While I would like minimal interventions, the health of my baby (first) and I (second) are the priorities. Thank you for being here and helping us achieve these goals.

Overall I think your birth plan is totally acceptable and pretty much standard practice where I am. We also dont use antibiotic eye ointment on any babies so that wouldn't be an issue either.

Let me guess? 1st baby? As the mother of the 4 best kids in the world ( who knew they all belonged to me!! lol ) it doesnt matter what your birth plan is, it will change. No matter how it changes, you will love your little one like no other, and they will turn out just as good as had the birth plan had worked to a T. They wont remember the erythromycin ointment in their eyes and they will still bond with you just the same.

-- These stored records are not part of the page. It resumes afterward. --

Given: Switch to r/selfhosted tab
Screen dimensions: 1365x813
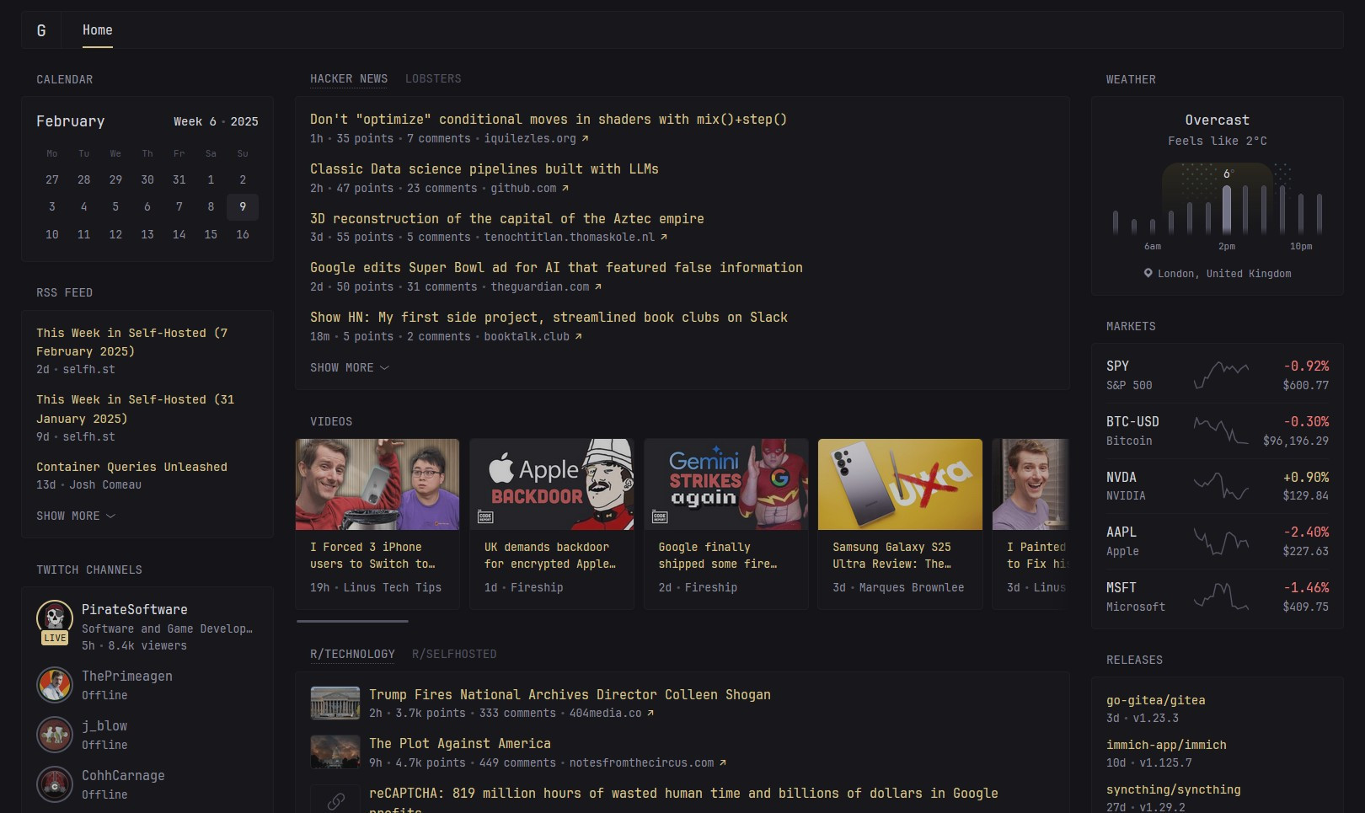Looking at the screenshot, I should point(454,654).
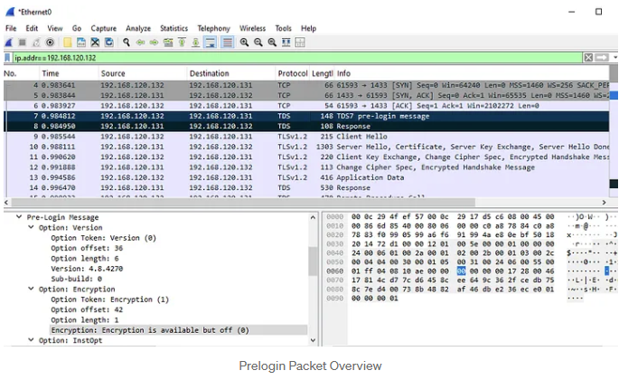Toggle packet colorization rules button

point(228,43)
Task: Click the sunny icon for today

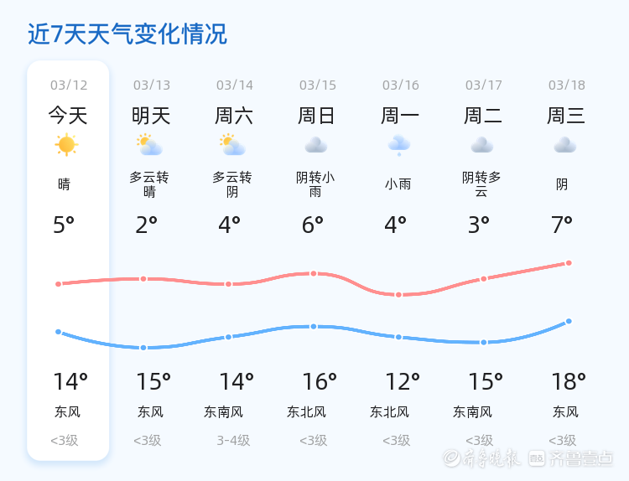Action: [x=66, y=145]
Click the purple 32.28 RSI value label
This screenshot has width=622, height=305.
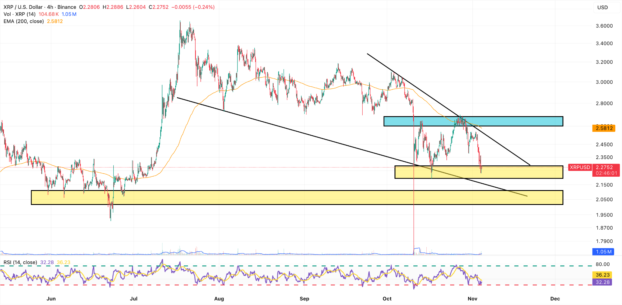tap(603, 282)
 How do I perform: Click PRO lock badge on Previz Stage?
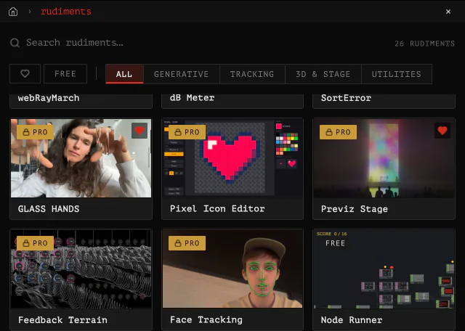pos(338,132)
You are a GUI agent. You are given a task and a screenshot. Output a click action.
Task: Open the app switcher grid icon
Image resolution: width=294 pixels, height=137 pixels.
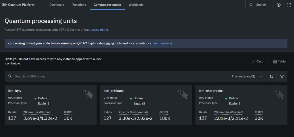(289, 5)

I hope you dont think I am coming across as sarcastic---really I love the idea of a mom who cares so much for her baby that she is making these plans. Mother hood is full of plans changing, That is rule #1 you need to modify, adjust and role with it.

Best of luck!!!!

There is no reason to do a full head-toe assessment and weigh and measure the baby in the first 5 minutes. We not only allow our moms to do skin-skin for the entire first hour, we encourage it! We do nothing other than the normal drying/stimulating, assess apgars, help breast feed and band the baby for the first hour. Yes they have an entire lifetime to hold the baby, but they will never get that first hour back. Having to watch baby from afar, while it cries and gets poked and prodded.

i would like to have the baby placed on my stomach/chest immediately after delivery. this will be done, as long as baby is ok.

i would prefer that the umbilical cord stop pulsating before it is cut. i dont know about this---i do know that if the blood from the cord flows back into the baby, the baby will be jaundiced like no other.

i would like to hold the baby while i deliver the placenta and any tissue repairs are made. i for one had to push really hard to get the placenta out, it felt like i was having another baby. i dont think i could have held a baby and pushed at the same time.

i would like to hold the baby for fifteen minutes before he/she is weighed and measured. i would also prefer the evaluation of the baby be done with the baby on my abdomen. if baby is good this should not be a problem, but 15 min is a long time, wouldnt you feel much better knowing that the baby is getting a complete head to toe with in the 1st few minutes of life? you will have a life time to hold your baby.

i plan to breastfeed the baby and would like to begin nursing shortly after birth. good luck with this, i too nursed my babies, but they really are not hungry after delivery so dont be disappointed, it takes practice and time for both mom and baby. and no matter what they professionals tell you. it hurts.

i do not wish to have any bottles given to my baby. if supplements are needed i would prefer syringe or finger feeding. all 4 of my babies used bottles as needed, if their blood sugar gets low, you would want them to get some glucose water and quickly. they wont get nipple confusion. they know their mama.

while i would like minimal interventions, the health of my baby (first) and i (second) are the priorities. thank you for being here and helping us achieve these goals. your babies best gift in life is you as a mother. trust the drs and nurses to know how to prioritize the needs of both their patients.

let me guess? 1st baby? as the mother of the 4 best kids in the world ( who knew they all belonged to me!! lol ) it doesnt matter what your birth plan is, it will change. no matter how it changes, you will love your little one like no other, and they will turn out just as good as had the birth plan had worked to a t. they wont remember the erythromycin ointment in their eyes and they will still bond with you just the same.

i hope you dont think i am coming across as sarcastic---really i love the idea of a mom who cares so much for her baby that she is making these plans. mother hood is full of plans changing, that is rule #1 you need to modify, adjust and role with it.

best of luck!!!!

there is nothing in your birth plan thats unreasonable and, in fact, these requests should be the norm whether a mother has a baby in a hospital, birth center, or at home. i disagree with most responses that racingmom4 provided-- not evidence-based.